V. Update on 2004 MERC Distribution Process – Diane Reger, Health Economics Program
Ms. Reger updated members on the 2004 MERC application process. Nineteen sponsoring institutions submitted applications for 2004, with all but one using the web-based application. In the future, staff will be working with the institution that did not use the web application to look for ways to electronically integrate their current database into the web-based application.
Ms. Reger informed the committee that additional information has already been requested from the majority of institutions, and comparisons of 2002 and 2004 cost data are underway. Cost comparisons for provider types across sponsoring institutions will take place in early 2004. Staff are also attempting to have consistent billing addresses for the training sites, and will do extensive site data cleaning in early 2004 as well.
One member asked about the practice of having sponsoring institutions include costs for all training sites where clinical training occurred, rather than just for eligible sites. Ms. Reger and Ms. Rydrych responded that all costs associated with clinical training should be submitted and that this has always been the case since the inception of MERC. The decision to ask for all costs, rather than just costs for eligible sites, was made during the initial planning process for MERC in order to ensure that complete data on clinical training costs in the state would be available for research purposes. However, while comparing 2002 and 2004 cost data, staff have discovered inconsistencies within programs. In previous application years, some programs appear to have submitted only costs associated with eligible FTEs and not those listed under the ‘other non-eligible’ or ‘outside MN’ FTEs.
Several members asked whether MERC staff could change the cost data-reporting requirement so that only costs for eligible training sites would have to be included. Ms. Rydrych responded that such a change would be possible without a revision to the statute, although it would result in a change in the comprehensiveness of the resulting cost data and would create a break in the data series that would make comparing costs across years difficult. Staff will consider making the change for the next application year in which cost data are required.
Once all data have been cleaned and verified, the PMAP data provided by DHS will be verified with sponsoring institutions or, in the case of large clinic/hospital networks, with the providers themselves. Currently, MERC staff estimate that the distribution of the first combined MERC/PMAP fund will take place in late July or early August.
VI. Fiscal Year 2004 Dental Innovations Grants Update – Diane Rydrych
Ms. Rydrych handed out an overview of the organizations that were awarded Dental Innovations grants in the first two funding cycles (2002 and 2003). Ms. Rydrych noted that there have been relatively few organizations that have responded to the Dental Innovations grant RFP in each of the first two years, and that in each year, the Department was unable to award all available funds. Unawarded funds are rolled forward into the next fiscal year. Ms. Rydrych reminded the members of the continuing availability of the grant, and requested that they publicize the availability of these grant funds to potential applicants.

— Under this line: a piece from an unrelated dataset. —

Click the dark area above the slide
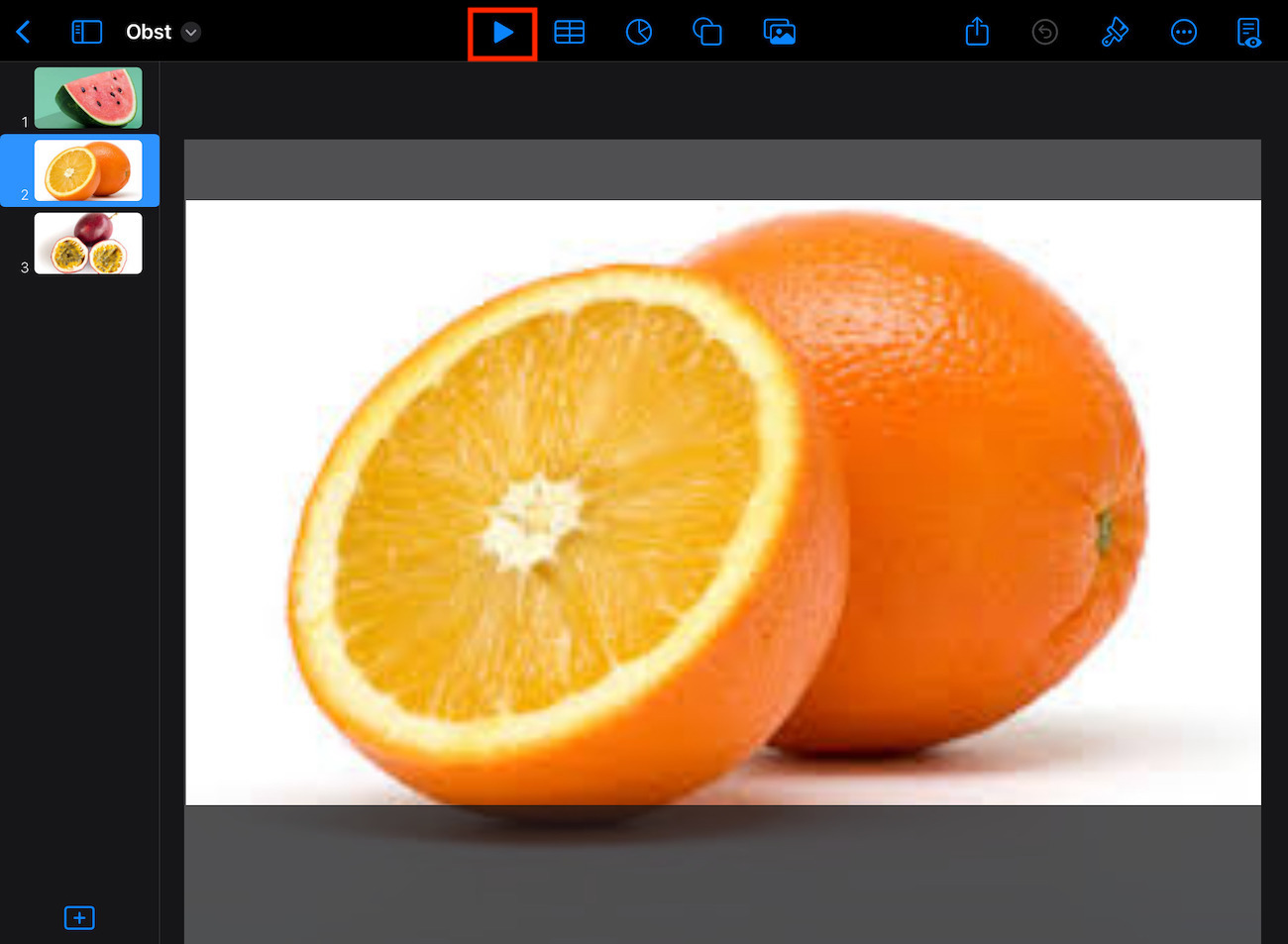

One member asked if the grant could be used for programs that provide interdisciplinary training for multiple provider types. Ms. Rydrych indicated that the statute as currently written is exclusive to dental training programs, but that programs that included both dental training and training for another provider type would most likely also be eligible for funding.
The next meeting will be held at the Snelling Office Park from 1 – 4 p.m. on Friday, June 25, 2004. Directions can be found on the MERC Advisory Committee Web site.